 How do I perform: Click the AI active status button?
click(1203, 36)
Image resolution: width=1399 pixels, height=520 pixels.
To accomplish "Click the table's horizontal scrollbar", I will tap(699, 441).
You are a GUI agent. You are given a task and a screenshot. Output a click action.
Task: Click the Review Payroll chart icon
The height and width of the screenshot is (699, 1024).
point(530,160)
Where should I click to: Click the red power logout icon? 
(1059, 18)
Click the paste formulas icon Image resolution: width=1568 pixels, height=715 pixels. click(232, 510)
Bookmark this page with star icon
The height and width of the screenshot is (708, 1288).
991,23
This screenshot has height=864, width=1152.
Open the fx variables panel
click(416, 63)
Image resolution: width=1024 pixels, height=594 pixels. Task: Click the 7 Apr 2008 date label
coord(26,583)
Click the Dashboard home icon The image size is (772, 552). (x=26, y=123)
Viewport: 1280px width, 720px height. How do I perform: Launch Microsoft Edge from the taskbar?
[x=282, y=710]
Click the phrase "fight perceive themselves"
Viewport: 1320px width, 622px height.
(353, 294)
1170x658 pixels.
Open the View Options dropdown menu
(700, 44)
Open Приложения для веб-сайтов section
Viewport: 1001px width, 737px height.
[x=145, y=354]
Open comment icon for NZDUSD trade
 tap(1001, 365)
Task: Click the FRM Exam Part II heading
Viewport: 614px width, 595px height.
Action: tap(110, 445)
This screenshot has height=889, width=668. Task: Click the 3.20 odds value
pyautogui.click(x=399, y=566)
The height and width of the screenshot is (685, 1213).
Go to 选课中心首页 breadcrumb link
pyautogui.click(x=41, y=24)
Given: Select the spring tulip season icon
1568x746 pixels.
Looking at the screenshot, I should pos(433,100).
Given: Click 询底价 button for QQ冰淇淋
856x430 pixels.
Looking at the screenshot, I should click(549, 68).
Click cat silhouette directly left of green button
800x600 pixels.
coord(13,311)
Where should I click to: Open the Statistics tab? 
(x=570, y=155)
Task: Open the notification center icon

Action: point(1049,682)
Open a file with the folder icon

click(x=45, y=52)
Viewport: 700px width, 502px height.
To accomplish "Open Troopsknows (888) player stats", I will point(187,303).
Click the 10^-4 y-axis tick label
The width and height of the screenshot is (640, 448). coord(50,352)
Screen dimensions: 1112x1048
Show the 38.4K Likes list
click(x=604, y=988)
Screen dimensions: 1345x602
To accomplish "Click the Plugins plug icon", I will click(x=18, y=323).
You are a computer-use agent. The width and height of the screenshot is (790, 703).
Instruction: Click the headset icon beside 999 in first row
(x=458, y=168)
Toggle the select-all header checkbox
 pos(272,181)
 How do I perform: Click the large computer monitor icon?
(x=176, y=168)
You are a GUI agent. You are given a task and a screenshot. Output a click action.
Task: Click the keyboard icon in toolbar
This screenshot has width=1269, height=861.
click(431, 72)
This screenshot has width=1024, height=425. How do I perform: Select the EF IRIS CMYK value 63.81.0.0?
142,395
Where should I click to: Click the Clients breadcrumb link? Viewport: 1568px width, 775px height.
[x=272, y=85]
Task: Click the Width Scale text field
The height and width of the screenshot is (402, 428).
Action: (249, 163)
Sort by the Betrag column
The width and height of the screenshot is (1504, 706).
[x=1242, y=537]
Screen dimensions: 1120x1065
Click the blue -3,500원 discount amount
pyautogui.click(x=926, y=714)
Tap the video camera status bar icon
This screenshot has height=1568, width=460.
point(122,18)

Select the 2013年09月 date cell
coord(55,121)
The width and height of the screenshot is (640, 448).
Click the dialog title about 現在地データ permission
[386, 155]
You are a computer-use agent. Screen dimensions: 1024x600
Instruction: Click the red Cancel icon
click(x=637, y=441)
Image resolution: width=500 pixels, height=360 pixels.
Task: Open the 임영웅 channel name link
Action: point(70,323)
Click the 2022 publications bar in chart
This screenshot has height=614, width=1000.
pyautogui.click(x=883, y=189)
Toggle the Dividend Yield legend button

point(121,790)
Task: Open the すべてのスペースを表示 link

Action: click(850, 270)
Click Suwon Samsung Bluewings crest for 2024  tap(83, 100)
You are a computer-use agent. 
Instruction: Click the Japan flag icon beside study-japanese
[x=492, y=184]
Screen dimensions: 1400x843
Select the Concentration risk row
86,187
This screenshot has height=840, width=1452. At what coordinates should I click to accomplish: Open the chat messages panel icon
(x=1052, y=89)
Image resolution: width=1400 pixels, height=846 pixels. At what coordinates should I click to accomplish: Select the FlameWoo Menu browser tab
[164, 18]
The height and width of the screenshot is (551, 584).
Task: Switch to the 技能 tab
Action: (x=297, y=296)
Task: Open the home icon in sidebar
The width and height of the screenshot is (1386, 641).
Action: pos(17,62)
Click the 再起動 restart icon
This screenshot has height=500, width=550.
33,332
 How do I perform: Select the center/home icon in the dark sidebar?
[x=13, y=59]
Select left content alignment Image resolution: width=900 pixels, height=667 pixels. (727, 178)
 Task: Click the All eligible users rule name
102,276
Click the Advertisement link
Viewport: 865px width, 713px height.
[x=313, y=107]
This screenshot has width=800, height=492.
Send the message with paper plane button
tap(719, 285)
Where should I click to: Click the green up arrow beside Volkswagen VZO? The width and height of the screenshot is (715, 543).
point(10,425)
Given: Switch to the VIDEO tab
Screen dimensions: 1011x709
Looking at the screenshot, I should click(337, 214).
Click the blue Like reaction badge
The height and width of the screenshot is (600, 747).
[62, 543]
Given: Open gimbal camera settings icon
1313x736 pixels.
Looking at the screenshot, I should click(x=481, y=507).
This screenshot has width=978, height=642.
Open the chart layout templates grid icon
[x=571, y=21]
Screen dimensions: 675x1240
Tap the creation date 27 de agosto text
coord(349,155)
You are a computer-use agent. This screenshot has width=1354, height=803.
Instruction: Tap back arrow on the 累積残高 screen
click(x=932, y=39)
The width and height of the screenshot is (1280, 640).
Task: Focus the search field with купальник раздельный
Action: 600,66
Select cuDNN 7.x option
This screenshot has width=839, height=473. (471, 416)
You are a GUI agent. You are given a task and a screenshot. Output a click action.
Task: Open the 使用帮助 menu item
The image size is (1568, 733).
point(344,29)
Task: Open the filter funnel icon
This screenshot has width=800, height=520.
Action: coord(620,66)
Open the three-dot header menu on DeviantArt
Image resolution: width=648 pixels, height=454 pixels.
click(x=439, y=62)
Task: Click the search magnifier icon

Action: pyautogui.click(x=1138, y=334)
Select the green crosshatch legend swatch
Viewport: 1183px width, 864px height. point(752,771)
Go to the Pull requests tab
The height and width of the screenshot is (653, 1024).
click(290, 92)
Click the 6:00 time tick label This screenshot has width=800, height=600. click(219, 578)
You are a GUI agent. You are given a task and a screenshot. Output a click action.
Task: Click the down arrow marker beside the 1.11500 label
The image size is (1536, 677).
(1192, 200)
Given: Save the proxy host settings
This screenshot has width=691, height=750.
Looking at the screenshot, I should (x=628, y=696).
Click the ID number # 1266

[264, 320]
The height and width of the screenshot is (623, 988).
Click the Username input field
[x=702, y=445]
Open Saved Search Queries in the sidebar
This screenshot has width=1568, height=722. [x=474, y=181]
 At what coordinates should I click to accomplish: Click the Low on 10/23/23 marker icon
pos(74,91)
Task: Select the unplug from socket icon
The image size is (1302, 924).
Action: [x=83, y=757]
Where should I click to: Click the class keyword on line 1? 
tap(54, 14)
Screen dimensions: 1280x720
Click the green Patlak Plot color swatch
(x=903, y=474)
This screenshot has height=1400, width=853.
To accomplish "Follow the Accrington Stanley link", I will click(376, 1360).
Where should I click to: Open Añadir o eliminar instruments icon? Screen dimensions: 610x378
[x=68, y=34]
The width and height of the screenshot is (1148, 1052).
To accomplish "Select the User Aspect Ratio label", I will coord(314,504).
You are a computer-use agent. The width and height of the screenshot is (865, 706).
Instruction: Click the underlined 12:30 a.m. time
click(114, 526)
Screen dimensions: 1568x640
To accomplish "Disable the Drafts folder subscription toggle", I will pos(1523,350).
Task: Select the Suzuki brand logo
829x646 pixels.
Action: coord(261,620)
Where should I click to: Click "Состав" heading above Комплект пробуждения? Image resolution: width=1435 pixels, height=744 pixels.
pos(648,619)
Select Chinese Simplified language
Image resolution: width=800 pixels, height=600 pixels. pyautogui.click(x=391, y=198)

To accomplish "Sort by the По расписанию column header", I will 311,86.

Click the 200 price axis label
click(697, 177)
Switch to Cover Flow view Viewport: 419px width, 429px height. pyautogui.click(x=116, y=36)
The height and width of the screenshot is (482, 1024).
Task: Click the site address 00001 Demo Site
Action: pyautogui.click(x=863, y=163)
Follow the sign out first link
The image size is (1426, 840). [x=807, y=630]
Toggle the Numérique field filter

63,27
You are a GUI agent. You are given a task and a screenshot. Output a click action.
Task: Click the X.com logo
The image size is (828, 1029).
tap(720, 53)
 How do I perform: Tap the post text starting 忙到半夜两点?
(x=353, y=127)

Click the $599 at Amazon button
* * * * *
> [What to work on]: Check each line above for the string "Sort" and return those that contain it.

> [Response area]:
Sort by the Betrag column
To accomplish "Sort by the По расписанию column header", I will 311,86.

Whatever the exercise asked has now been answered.